▸ **RECORDS SUPPLIED**:
— begin —
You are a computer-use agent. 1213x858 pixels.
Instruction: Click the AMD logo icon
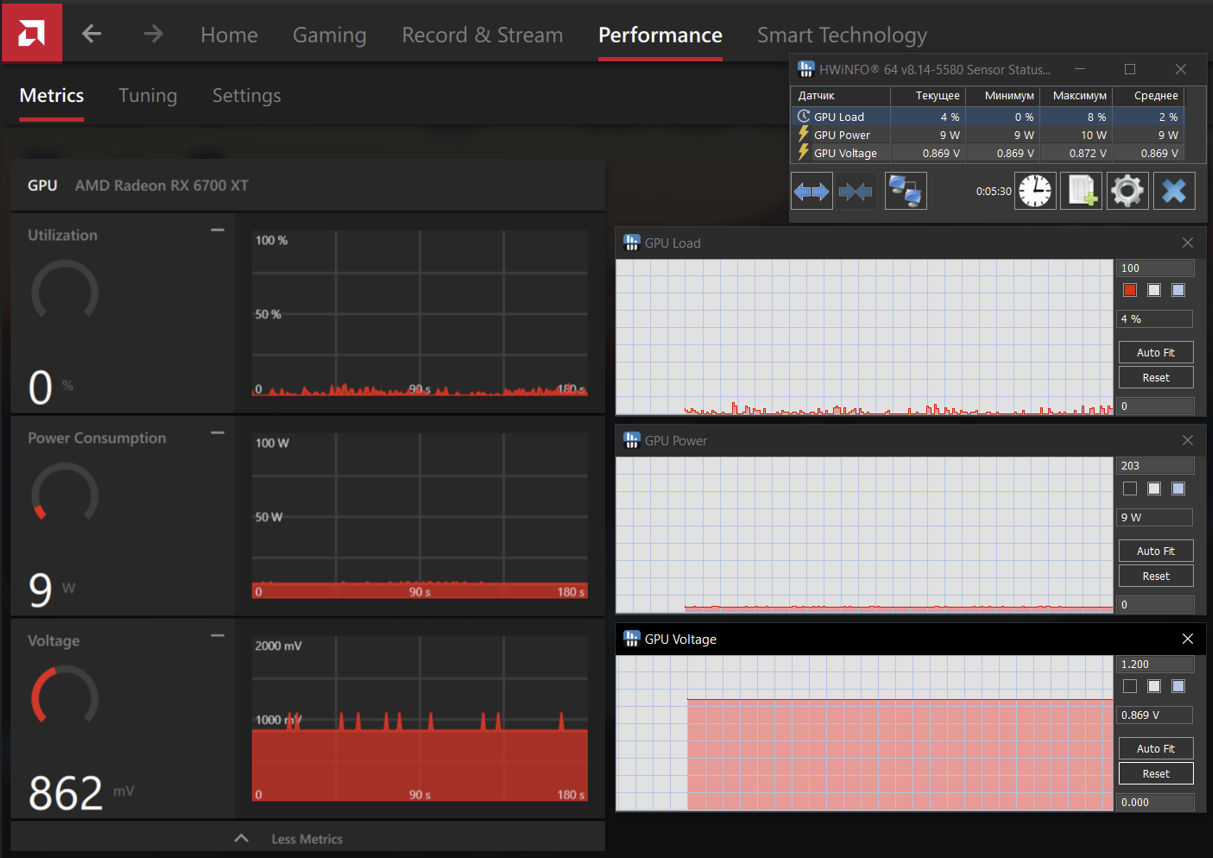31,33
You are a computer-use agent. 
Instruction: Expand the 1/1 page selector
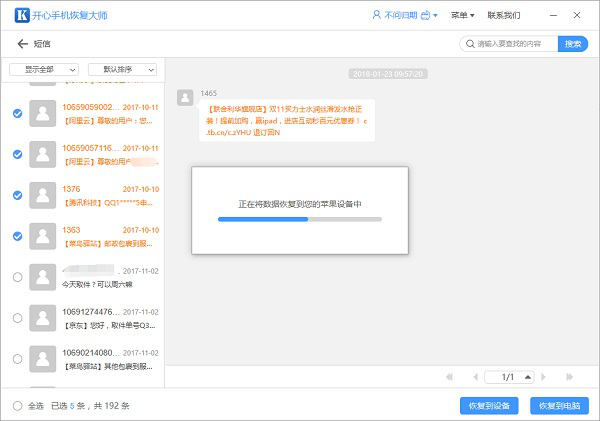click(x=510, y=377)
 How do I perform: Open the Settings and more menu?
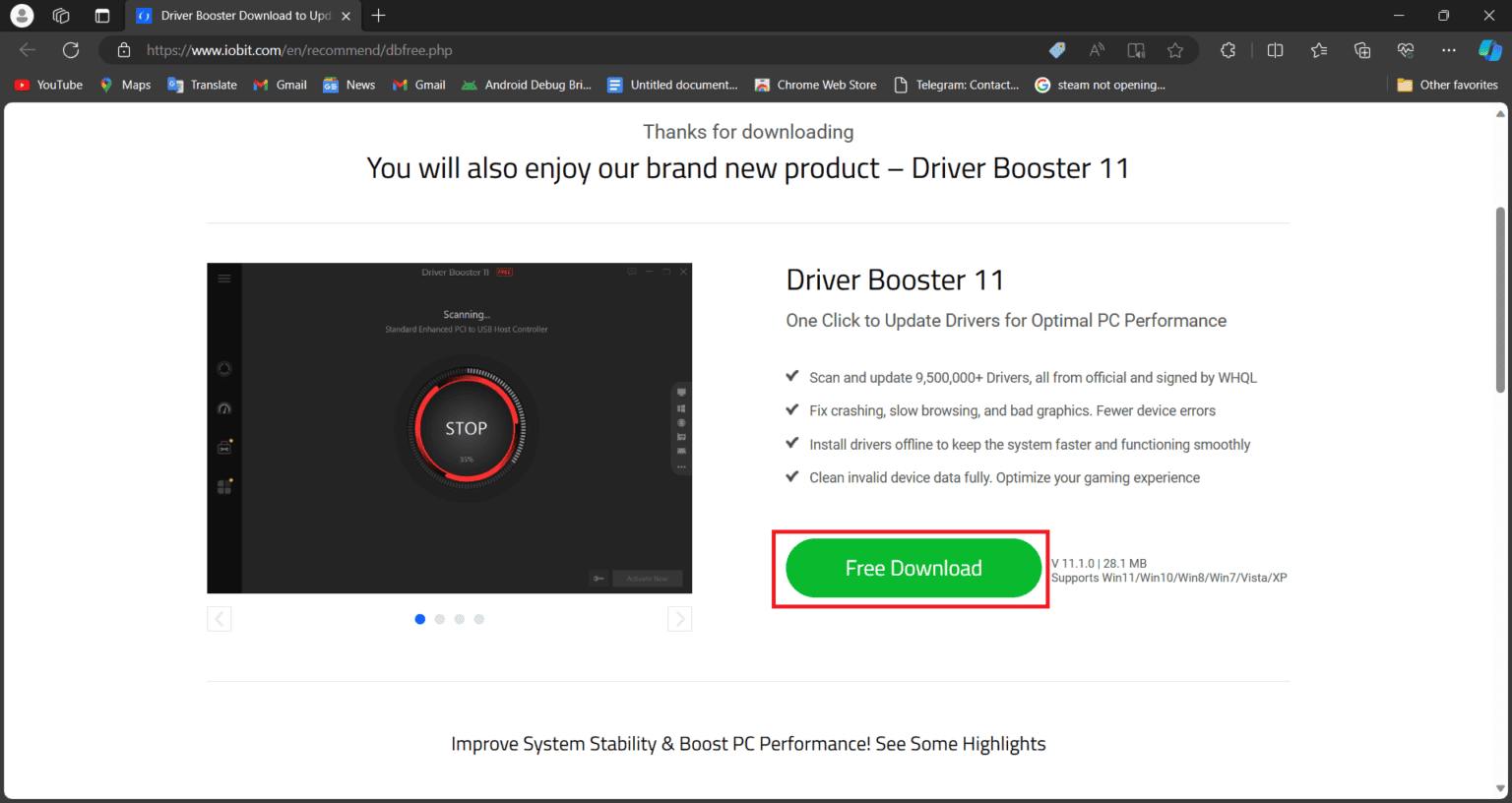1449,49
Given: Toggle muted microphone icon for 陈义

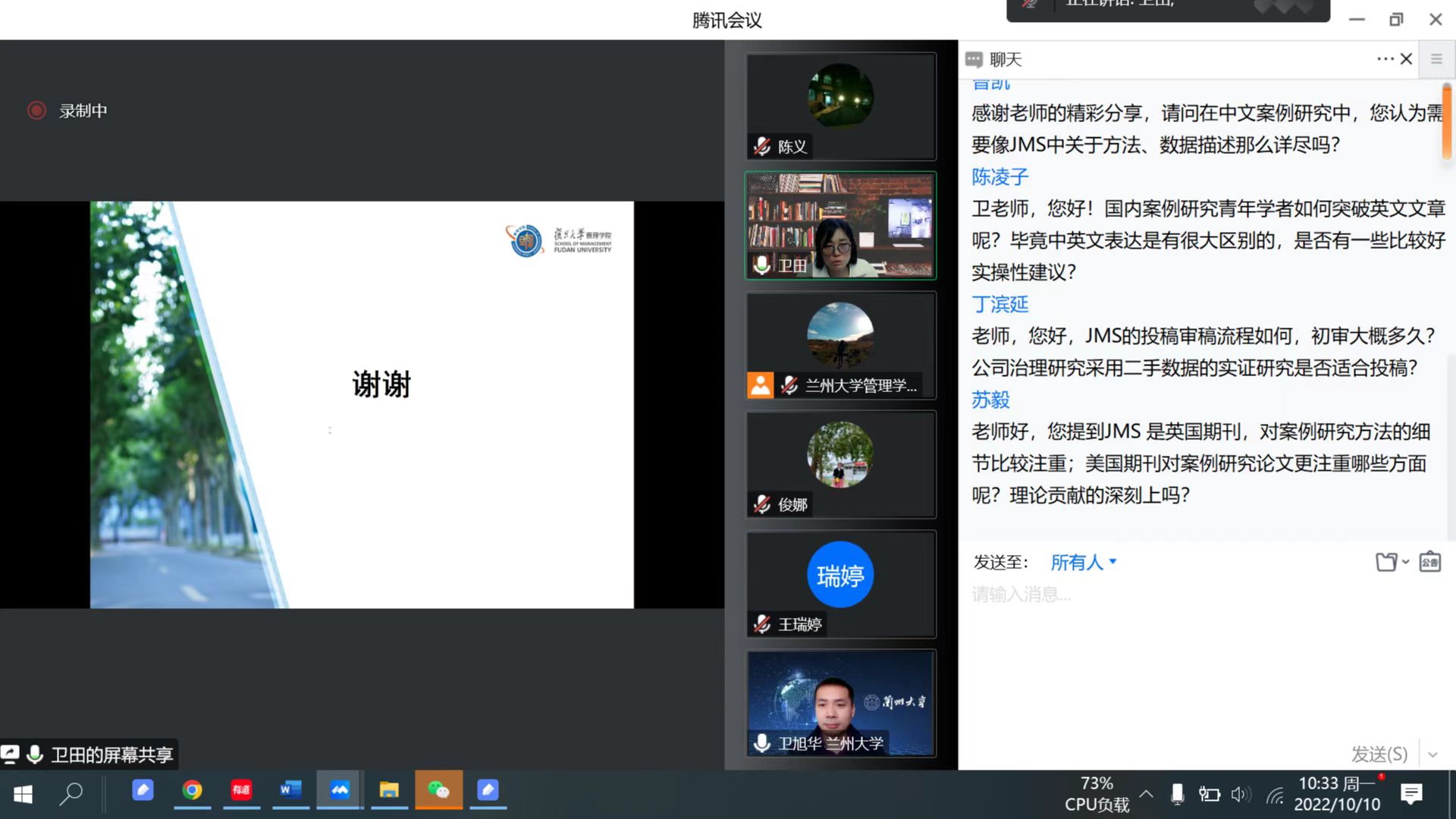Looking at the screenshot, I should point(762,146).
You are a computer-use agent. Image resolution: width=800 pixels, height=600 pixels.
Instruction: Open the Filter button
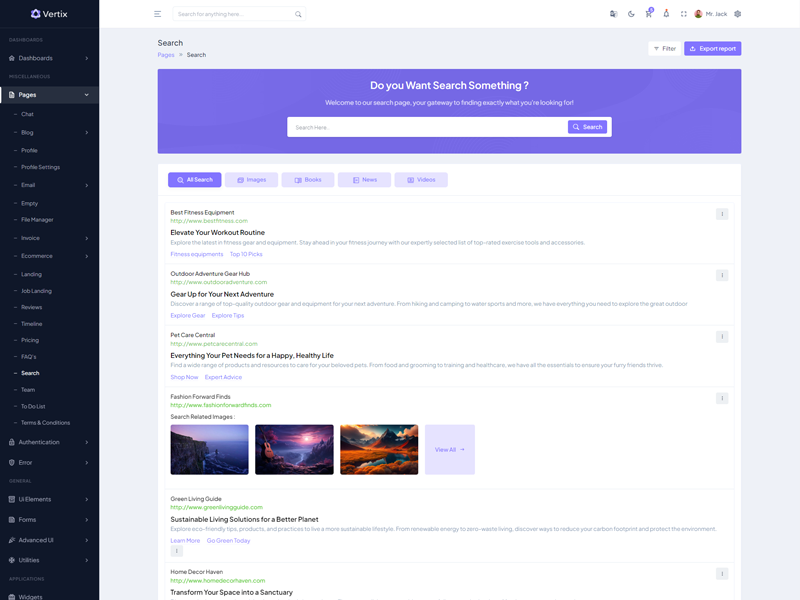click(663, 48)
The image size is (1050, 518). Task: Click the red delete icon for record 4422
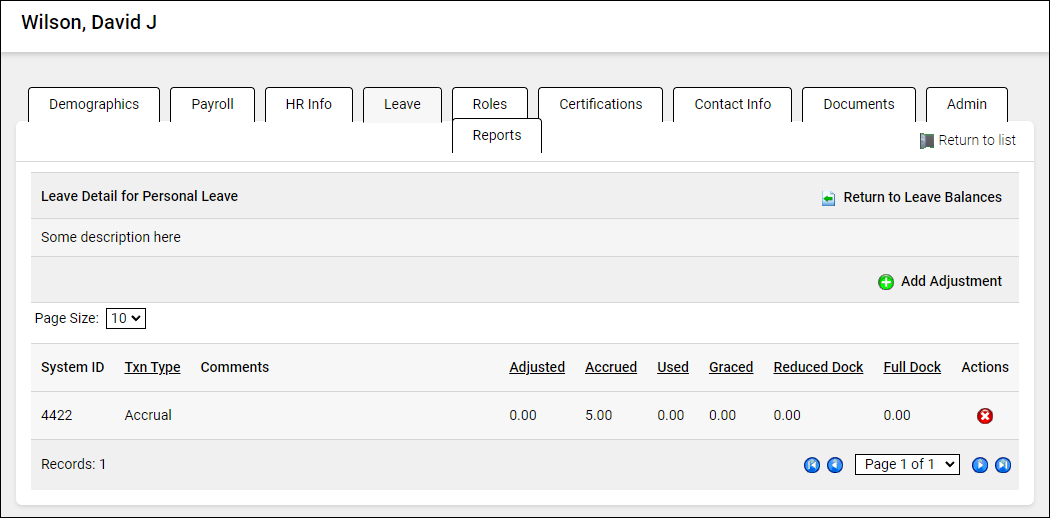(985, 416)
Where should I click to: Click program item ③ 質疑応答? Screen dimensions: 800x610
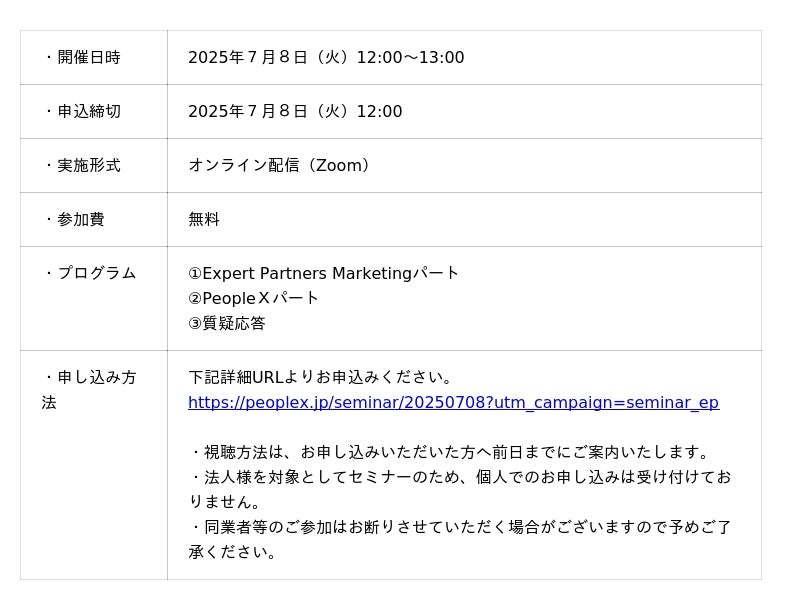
— end —
Reproduce the text lines of all the items above verbatim, leaving out the pictures.

You are a computer-use agent. 1213x858 pixels.
Instruction: Click the AMD logo icon
31,33
You are a computer-use agent. 
Instruction: Expand the 1/1 page selector
click(x=510, y=377)
 How do I perform: Open the Settings and more menu?
1449,49
Given: Toggle muted microphone icon for 陈义

Looking at the screenshot, I should point(762,146).
You are a computer-use agent. Image resolution: width=800 pixels, height=600 pixels.
Instruction: Open the Filter button
click(663, 48)
The image size is (1050, 518). Task: Click the red delete icon for record 4422
(985, 416)
Where should I click to: Click program item ③ 質疑応答? Screen dimensions: 800x610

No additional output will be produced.